The company will target a year-over-year decline in SG&A as a percentage of sales for the next few years. As a whole, management will be highly focused on ROI and on investing with discipline.
In addition, the company is focused on strengthening its leadership, its team and its culture. There have been three recent strategic hires, and three more are in the pipeline. Halide Alagöz was brought in to serve as the head of global sourcing, Fredrik Hjalmers was brought in to be head of global expansion and Marcelle Parrish was brought in to be head of e-commerce for North America.

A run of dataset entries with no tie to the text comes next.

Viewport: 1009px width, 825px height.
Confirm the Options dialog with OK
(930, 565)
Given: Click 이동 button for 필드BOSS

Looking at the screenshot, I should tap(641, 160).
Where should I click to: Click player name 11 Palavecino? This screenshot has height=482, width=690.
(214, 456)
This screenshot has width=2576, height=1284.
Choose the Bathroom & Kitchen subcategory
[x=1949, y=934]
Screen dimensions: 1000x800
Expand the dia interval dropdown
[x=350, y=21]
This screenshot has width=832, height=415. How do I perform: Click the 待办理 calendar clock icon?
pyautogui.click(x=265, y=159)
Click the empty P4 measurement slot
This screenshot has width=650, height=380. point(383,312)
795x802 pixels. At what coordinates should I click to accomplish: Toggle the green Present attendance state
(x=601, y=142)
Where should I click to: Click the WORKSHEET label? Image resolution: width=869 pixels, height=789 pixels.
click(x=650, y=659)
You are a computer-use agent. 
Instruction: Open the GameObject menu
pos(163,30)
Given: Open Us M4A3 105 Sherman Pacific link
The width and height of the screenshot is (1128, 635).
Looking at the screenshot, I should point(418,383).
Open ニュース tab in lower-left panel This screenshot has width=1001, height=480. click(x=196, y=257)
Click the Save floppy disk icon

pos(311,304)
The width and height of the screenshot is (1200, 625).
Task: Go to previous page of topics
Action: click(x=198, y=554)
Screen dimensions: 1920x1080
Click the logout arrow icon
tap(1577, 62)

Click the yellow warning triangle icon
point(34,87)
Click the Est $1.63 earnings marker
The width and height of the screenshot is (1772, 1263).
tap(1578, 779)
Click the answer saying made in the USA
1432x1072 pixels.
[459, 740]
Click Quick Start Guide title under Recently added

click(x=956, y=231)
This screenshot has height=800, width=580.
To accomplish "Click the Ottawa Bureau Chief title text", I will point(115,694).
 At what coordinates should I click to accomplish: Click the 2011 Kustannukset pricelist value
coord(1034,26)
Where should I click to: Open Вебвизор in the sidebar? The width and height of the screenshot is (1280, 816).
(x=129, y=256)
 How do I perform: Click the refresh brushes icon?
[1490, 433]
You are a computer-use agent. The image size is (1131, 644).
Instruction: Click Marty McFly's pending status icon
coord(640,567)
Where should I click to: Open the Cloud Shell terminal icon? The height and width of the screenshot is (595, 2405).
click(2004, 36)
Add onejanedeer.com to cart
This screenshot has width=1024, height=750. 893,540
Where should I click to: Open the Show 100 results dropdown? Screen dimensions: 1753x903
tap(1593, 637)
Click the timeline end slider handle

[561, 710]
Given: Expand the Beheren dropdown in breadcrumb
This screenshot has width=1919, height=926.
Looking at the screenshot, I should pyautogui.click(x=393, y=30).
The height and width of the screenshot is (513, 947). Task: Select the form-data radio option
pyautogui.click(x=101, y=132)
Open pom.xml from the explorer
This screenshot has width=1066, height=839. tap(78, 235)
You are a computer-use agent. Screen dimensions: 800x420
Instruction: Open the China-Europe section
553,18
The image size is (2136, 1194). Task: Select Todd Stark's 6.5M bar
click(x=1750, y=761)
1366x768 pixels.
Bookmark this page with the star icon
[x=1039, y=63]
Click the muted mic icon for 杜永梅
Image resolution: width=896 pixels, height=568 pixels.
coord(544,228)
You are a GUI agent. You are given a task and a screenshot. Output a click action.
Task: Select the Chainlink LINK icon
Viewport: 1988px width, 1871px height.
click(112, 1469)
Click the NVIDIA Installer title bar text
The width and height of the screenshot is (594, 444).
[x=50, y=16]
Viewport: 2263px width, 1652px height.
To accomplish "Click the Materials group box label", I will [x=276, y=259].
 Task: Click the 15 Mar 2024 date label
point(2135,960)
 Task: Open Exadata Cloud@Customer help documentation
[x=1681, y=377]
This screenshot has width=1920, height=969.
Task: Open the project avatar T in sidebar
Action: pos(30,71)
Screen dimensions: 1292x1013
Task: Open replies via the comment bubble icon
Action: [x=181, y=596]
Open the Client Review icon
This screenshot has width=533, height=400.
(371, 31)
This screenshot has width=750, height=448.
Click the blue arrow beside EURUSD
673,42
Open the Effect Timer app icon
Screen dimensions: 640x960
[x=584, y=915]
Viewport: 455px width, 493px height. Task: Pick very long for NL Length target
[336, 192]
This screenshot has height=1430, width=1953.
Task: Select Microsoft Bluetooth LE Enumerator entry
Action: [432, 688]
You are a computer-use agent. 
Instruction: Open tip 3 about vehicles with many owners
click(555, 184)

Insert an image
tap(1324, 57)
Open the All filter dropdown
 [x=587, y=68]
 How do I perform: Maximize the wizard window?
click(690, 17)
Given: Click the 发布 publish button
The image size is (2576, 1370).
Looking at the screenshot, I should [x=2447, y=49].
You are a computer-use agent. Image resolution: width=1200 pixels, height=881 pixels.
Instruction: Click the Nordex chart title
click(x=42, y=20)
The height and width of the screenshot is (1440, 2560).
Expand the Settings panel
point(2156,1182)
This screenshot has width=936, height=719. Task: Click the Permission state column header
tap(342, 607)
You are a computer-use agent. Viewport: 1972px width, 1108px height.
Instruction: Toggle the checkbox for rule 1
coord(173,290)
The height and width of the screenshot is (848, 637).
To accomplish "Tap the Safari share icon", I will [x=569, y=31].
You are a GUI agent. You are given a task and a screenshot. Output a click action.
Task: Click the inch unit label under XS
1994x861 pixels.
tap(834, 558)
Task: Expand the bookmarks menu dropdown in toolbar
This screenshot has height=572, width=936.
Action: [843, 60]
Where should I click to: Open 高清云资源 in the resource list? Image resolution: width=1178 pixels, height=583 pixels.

Ralph Lauren Shares History of the Company
Ralph Lauren, Executive Chairman and Chief Creative Officer, shared his unique perspective on the company’s origin and history, after spending nearly 50 years in business. Lauren started out selling ties in New York City, and said that he realized that if he had confidence in himself, he could do more things.
FY17 Restructuring Activities
Management expects its restructuring activities to result in $180–$220 million in annualized expense savings related to its streamlining of the organization and rightsizing of its cost structure and real estate portfolio. That is expected in addition to the $125 million of annualized cost savings associated with the company’s FY16 restructuring program.
The company expects to incur charges of up to $400 million related to the FY17 restructuring and up to $150 million in inventory write-down expense in FY17.
FY17 and Long-Term Outlook
For fiscal 1Q17, management provided guidance for a mid-single-digit decline in revenues. Operating margins are expected to decline by 110–160 basis points year over year from 59.8% last year.
For the full year, management is projecting a decline in revenues in the low-double-digit range due to a proactive pullback in inventory, store closures, pricing harmonization and other sales initiatives, as well as weak retail traffic in the US. The company guided for operating margins of about 10%, as cost savings are expected to be offset by growth in new store expenses, an unfavorable foreign currency impact, infrastructure investments and fixed-expense deleveraging. Capital expenditure is expected to be $375 million and guidance assumes $200 million in share repurchases.
Longer term, as a result of the plan outlined, the company expects to stabilize its performance in FY18 with a smaller base of sales and in FY19 through a more profitable business. Management expects operating margins to improve in both FY18 and FY19. In FY20, the company is targeting market share growth and an operating margin in the mid-teens.